::: Source text :::

Tutorial

In the following we will explain the basic features of climin with a simple example. For that we will first use a multinomial logistic regression, which suffices to show much of climin’s functionality.

Although we will use numpy in this example, we have spent quite some effort to make most optimizers work with gnumpy as well. This makes the use of GPUs possible. Check the reference documentation for specific optimizers whether the usage of GPU is supported.

Defining a Loss Function

At the heart of optimizitation lies the objective function we wish to optimize. In the case of climin, we will always be concernced with minimization. Even though algorithms are sometimes defined with respect to maximization (e.g.i Bayesian optimization or evolution strategies) in the literature. Thus, we will also be talking about loss functions.

A loss function in climin follows a simple protocol: a callable (e.g. a function) which takes an array with a single dimension as input and returns a scalar. An example would be a simple polynomial of degree 2:

def loss(x):
    return (x ** 2).sum()

::: Input material :::

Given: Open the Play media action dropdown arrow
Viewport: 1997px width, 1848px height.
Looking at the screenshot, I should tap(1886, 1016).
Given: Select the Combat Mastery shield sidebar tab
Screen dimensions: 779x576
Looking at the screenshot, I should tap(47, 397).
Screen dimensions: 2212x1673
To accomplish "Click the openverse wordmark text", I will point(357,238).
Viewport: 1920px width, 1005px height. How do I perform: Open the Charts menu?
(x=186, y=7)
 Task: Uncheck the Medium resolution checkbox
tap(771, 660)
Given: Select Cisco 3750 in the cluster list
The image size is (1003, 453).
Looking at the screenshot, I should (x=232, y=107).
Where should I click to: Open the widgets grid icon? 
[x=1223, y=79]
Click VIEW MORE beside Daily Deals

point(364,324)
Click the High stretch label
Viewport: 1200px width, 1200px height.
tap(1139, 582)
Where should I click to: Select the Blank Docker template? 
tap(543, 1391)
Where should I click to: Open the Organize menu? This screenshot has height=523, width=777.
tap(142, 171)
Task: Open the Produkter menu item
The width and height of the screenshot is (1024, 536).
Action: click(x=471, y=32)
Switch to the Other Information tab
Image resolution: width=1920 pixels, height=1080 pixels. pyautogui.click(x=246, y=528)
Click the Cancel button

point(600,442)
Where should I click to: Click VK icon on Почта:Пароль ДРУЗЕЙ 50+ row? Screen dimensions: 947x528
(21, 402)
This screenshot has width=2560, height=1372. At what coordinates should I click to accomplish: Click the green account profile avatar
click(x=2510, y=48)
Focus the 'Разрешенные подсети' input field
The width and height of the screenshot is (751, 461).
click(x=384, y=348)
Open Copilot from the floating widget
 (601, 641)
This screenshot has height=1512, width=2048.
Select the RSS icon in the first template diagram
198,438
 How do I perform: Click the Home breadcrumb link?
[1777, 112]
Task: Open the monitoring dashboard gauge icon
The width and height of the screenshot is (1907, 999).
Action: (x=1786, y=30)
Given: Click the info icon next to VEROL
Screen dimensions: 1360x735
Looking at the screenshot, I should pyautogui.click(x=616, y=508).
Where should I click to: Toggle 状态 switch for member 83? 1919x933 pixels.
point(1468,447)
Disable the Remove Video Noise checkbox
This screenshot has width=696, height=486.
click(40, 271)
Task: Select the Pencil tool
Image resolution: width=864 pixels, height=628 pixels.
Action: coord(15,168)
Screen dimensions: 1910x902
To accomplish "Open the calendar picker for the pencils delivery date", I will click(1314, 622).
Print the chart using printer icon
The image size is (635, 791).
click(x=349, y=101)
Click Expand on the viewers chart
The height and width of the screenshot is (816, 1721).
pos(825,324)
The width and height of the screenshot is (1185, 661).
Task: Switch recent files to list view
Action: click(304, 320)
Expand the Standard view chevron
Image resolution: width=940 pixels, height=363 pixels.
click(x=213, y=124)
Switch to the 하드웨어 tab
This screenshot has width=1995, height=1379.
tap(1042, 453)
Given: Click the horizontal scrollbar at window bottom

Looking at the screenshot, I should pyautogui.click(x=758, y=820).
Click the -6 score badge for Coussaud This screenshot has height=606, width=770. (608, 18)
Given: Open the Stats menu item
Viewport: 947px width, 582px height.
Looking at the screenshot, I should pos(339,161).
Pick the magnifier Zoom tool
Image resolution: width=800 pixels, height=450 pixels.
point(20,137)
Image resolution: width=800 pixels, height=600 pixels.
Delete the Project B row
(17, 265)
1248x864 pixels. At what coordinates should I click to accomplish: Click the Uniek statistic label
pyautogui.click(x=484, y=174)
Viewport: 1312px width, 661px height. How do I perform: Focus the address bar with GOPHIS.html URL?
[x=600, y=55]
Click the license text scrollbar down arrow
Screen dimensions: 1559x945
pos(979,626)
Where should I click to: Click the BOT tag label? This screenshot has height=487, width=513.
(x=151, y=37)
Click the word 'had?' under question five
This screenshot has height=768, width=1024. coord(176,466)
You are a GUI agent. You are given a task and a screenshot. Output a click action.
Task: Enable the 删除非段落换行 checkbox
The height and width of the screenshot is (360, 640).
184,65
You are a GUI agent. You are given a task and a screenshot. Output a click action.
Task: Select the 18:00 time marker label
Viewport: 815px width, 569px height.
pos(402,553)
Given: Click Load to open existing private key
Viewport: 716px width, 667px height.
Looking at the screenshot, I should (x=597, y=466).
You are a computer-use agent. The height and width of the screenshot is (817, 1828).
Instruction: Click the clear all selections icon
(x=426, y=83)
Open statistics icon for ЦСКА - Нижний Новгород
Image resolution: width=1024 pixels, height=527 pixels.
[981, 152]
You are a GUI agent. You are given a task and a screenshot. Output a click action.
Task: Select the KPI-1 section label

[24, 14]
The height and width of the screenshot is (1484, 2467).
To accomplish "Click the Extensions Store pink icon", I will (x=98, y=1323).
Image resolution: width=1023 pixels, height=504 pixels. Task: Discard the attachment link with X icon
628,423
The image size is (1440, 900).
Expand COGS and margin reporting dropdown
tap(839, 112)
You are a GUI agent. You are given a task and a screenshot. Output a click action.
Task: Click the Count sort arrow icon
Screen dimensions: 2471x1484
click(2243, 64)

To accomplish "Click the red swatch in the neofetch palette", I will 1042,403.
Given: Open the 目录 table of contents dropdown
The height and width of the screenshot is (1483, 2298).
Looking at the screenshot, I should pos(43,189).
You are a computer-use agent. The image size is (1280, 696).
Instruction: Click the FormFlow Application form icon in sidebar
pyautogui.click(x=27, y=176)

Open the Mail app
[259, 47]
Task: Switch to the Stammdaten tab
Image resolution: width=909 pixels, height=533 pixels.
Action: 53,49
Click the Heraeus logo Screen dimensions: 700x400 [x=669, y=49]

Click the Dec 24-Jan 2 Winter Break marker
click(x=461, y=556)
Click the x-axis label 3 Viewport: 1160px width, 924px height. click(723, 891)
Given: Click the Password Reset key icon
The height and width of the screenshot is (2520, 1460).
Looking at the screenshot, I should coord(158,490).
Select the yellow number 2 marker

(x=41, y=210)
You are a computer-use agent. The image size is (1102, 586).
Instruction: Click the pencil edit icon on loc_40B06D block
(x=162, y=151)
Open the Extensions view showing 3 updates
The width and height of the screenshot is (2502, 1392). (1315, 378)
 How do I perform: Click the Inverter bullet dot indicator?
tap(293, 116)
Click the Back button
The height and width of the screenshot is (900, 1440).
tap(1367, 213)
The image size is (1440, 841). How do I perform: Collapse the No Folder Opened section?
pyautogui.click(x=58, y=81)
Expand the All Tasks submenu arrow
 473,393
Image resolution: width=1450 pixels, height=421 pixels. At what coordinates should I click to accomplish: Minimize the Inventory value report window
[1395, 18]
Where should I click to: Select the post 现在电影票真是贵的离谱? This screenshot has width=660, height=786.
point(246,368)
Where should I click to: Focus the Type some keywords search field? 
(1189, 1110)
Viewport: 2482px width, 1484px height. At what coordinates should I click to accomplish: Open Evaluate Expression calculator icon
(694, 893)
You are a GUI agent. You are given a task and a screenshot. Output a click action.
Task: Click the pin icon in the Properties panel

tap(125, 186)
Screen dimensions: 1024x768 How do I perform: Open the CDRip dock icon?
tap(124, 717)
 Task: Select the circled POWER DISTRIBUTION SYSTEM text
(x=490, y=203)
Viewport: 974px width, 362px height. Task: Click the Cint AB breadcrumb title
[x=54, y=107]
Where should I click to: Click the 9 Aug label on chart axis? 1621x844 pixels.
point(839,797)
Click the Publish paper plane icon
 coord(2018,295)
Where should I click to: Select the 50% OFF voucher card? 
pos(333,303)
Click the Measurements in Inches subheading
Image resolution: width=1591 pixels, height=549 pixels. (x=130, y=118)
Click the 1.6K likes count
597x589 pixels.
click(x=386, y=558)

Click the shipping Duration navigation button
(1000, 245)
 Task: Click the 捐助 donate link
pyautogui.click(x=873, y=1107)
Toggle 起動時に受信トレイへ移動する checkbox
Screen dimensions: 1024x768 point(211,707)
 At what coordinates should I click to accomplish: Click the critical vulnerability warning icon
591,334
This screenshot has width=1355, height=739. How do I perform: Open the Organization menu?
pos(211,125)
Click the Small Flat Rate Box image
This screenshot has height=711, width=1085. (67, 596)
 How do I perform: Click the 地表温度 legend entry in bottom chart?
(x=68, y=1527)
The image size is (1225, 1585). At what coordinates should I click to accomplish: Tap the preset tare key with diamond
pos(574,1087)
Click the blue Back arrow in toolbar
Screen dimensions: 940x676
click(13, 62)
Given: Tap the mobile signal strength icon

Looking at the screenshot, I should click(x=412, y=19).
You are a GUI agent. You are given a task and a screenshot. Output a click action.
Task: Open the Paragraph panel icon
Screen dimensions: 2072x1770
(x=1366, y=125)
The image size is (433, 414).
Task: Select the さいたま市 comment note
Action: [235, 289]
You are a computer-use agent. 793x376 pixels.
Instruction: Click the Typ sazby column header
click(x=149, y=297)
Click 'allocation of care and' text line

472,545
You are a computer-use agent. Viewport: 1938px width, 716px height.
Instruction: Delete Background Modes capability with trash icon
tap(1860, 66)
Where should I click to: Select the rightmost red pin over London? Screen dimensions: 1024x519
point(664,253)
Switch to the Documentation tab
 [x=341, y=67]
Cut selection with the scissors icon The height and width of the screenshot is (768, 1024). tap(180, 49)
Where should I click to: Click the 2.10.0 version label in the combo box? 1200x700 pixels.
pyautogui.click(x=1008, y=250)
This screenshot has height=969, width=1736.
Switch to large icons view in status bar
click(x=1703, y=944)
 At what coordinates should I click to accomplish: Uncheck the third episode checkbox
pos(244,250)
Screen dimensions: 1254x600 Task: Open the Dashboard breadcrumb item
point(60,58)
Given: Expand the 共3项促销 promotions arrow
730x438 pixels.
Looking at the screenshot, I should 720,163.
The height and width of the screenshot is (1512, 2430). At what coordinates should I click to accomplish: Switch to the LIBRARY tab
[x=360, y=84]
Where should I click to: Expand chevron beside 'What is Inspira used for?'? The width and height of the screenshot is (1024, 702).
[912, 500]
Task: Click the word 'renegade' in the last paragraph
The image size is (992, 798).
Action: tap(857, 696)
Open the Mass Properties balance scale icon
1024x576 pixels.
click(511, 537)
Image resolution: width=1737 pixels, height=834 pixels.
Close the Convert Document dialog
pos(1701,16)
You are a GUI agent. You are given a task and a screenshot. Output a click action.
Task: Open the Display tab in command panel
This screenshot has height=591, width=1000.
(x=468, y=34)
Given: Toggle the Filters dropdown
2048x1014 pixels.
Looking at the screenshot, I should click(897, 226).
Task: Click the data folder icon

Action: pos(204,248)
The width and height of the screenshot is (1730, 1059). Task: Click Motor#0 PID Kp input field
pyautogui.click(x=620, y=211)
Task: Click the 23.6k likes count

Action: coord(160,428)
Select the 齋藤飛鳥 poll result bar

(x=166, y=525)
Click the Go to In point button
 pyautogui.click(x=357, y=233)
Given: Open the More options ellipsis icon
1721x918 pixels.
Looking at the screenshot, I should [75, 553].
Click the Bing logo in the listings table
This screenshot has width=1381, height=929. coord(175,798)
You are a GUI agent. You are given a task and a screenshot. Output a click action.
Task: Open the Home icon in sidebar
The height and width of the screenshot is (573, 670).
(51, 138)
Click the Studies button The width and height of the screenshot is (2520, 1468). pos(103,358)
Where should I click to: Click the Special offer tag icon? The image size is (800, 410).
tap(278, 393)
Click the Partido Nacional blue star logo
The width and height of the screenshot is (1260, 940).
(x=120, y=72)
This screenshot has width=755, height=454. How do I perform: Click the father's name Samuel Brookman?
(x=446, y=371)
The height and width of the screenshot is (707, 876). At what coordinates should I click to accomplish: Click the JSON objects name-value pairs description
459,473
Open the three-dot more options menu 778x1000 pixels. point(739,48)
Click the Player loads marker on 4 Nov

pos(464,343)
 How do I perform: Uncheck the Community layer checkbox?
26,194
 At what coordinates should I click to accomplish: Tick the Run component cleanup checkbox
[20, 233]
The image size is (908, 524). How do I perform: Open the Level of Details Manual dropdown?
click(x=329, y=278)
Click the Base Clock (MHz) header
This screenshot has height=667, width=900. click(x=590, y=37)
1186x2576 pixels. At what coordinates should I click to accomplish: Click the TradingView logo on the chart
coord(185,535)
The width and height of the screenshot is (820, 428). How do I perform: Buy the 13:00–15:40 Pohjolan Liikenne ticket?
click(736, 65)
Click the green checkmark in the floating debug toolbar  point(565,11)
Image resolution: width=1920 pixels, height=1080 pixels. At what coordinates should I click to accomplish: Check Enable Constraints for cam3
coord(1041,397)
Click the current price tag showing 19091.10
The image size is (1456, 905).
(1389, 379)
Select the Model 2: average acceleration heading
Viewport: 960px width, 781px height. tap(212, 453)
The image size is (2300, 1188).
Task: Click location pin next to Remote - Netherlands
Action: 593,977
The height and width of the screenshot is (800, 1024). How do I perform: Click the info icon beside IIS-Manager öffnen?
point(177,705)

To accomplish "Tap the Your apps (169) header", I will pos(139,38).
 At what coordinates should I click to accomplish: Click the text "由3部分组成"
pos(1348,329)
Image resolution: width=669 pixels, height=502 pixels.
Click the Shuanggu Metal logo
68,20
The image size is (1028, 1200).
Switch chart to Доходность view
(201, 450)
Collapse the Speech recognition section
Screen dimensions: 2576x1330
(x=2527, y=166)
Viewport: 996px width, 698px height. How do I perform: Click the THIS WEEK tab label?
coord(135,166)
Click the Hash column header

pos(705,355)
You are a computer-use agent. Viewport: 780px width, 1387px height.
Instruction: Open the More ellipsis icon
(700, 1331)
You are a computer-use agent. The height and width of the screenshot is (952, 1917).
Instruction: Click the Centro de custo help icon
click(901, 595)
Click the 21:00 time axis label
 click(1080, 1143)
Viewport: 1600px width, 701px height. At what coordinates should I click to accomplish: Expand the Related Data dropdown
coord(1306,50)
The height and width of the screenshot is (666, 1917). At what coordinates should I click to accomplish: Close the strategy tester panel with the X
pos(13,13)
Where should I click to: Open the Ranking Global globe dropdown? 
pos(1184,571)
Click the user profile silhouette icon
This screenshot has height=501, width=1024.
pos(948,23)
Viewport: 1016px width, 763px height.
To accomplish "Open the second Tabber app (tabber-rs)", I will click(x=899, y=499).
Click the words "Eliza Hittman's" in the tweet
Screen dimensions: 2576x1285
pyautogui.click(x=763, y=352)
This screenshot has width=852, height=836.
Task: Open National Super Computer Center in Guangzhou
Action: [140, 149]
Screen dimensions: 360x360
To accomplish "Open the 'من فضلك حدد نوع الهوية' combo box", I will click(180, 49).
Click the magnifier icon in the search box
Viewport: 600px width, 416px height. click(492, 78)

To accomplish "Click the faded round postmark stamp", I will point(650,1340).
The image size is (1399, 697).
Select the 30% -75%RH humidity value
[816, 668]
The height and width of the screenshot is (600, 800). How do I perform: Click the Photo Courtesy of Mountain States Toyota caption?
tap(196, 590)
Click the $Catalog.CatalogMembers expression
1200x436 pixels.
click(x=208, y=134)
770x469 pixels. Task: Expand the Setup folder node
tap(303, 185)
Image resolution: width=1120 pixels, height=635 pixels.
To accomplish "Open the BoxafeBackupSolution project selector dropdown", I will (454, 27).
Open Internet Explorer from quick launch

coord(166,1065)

:::

● **The tasks**:
a) Copy the rows, from the first one up to and including the line containing "[x=1223, y=79]".
b) Write the next part of the climin tutorial, picking up after its final line.

● **Expected outputs**:
a)
Given: Open the Play media action dropdown arrow
Viewport: 1997px width, 1848px height.
Looking at the screenshot, I should tap(1886, 1016).
Given: Select the Combat Mastery shield sidebar tab
Screen dimensions: 779x576
Looking at the screenshot, I should tap(47, 397).
Screen dimensions: 2212x1673
To accomplish "Click the openverse wordmark text", I will point(357,238).
Viewport: 1920px width, 1005px height. How do I perform: Open the Charts menu?
(x=186, y=7)
 Task: Uncheck the Medium resolution checkbox
tap(771, 660)
Given: Select Cisco 3750 in the cluster list
The image size is (1003, 453).
Looking at the screenshot, I should (x=232, y=107).
Where should I click to: Open the widgets grid icon? 
[x=1223, y=79]

b)
In machine learning, this will mostly be the parameters of our model. Additionally, we will often have further arguments to the loss, the most important being the data that our model works on.

Logistic Regression

Optimizing a scalar quadratic with an iterative technique is all nice, but we want to do more complicated things. We will thus move on to use logistic regression.

In climin, the parameter vector will always be one dimensional. Your loss function will have to unpack that vector into the various parameters of different shapes. While this might seem tedious at first, it makes some calculations much easier and also more efficient.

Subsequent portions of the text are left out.